Congress has called for an easier budget of two billion euro - 1.65 billion euro of which raised through tax revenues, including new taxes on the richest 10% of households.
It claimed that the one billion euro of savings generated through the promissory notes deal should be grounds for a reduced adjustment and it also called for:
:: A hold on public spending cuts to be boosted by a 4.5 billion euro investment stimulus from public-private partnerships and the European Investment Bank.
:: Higher effective tax rates for the top 10% of households.
:: New minimum effective rates payable in income tax, USC and PRSI, a reduction in tax reliefs for top earners and a gradual withdrawal of tax credits above a threshold of 109,000 euro a year.

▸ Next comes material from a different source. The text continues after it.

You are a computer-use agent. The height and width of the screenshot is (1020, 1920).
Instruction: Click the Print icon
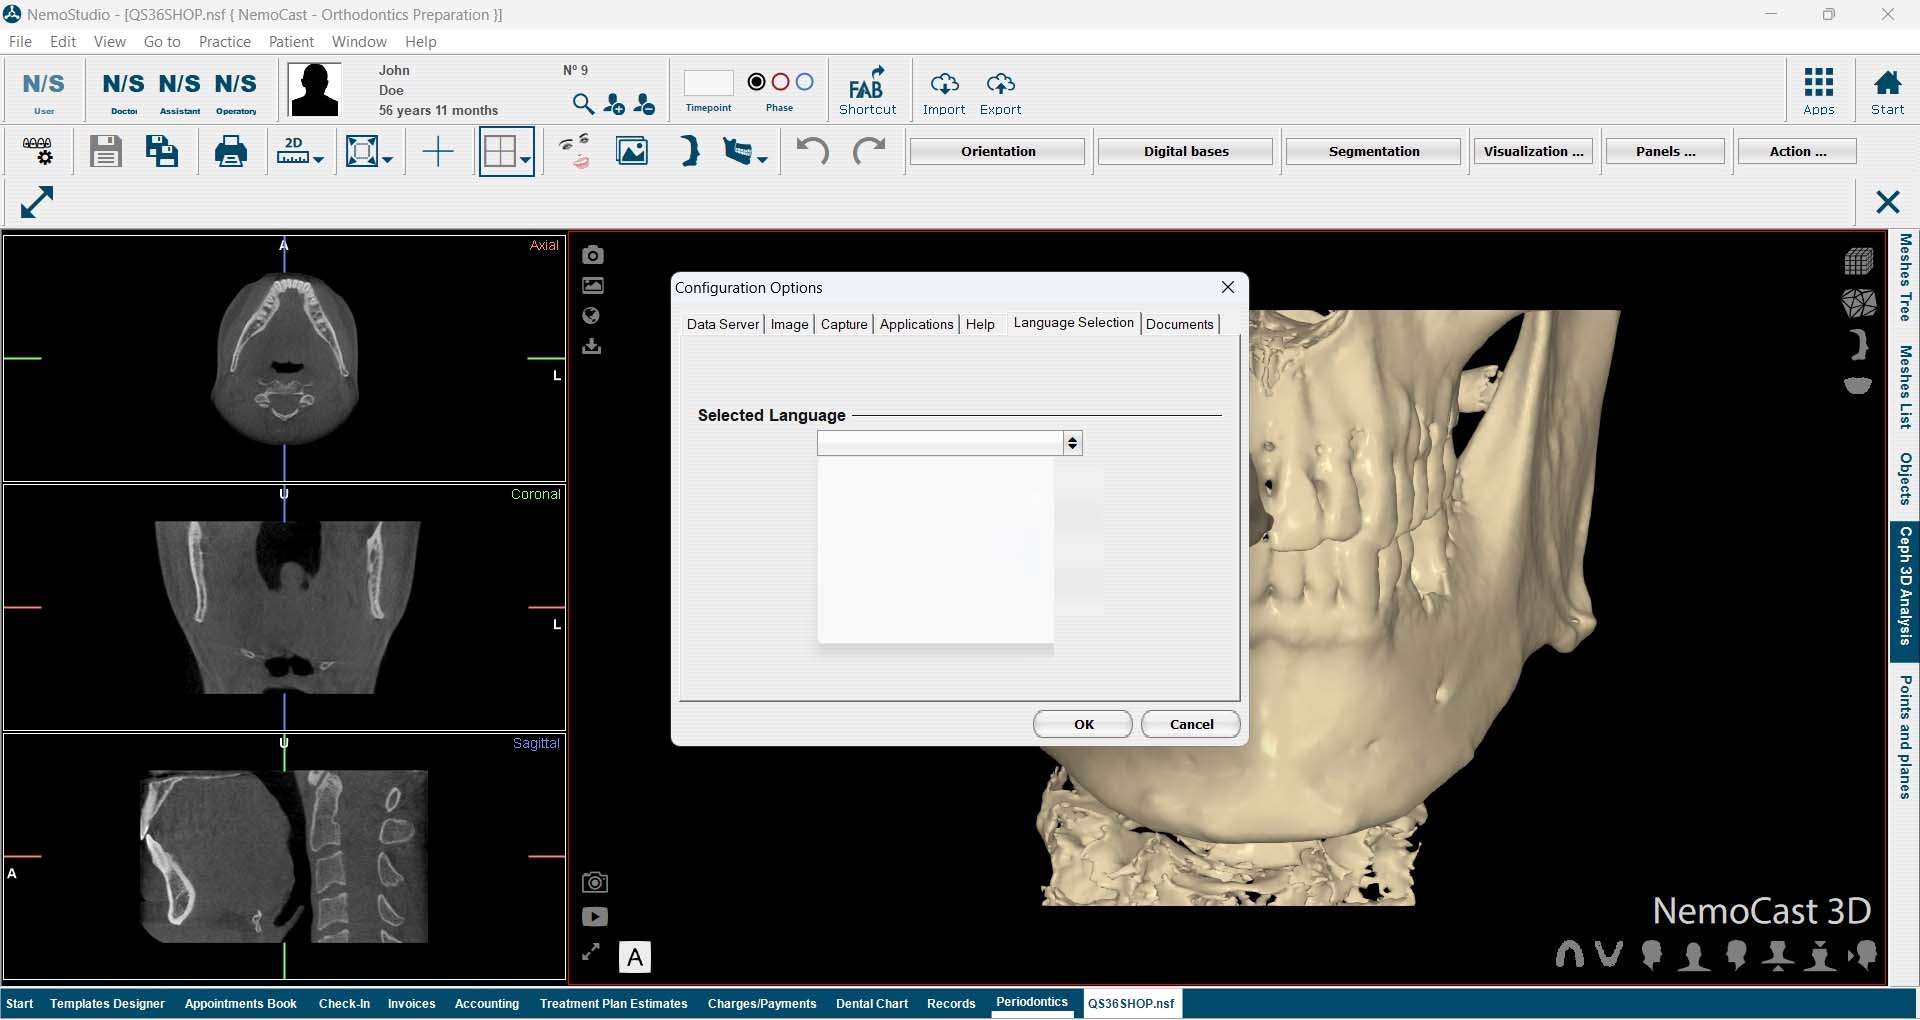click(231, 152)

:: A wealth tax to bring in 150m euro a year.
:: Cut tax reliefs for corporations to raise 250m euro in 2014 while maintaining the standard 12.5% corporation tax rate.
The Government is expected to announce an adjustment of 3.1 billion euro in the budget this October - made up of spending cuts and tax hikes. Its target is to reduce its deficit to 3% of GDP in 2015.
Congress insisted its alternative budget would achieve the same goal, while at the same time boosting employment.
Along with the Nevin Economic Research Institute, it has predicted the Government's likely plan will result in a loss of 22,000 jobs in 2014, and a further 39,000 jobs in 2015.
By contrast, it claimed its proposals would create 41,000 jobs next year, while also reducing the State's debt, and a further 75,000 positions in 2015.
Mr Begg said maintaining public spending plus the additional investment proposed would lead to more jobs in the services sector, such as construction and manufacturing.
"I think some areas are looking to grow quite considerably in the next few years - services in particular," Mr Begg said.
"But I did mention, crucially, some of those of infrastructural needs, particularly investment in renewables, retrofitting houses and public buildings.
"Now that would not necessarily constitute a huge number of extra jobs initially, but that would be part of it."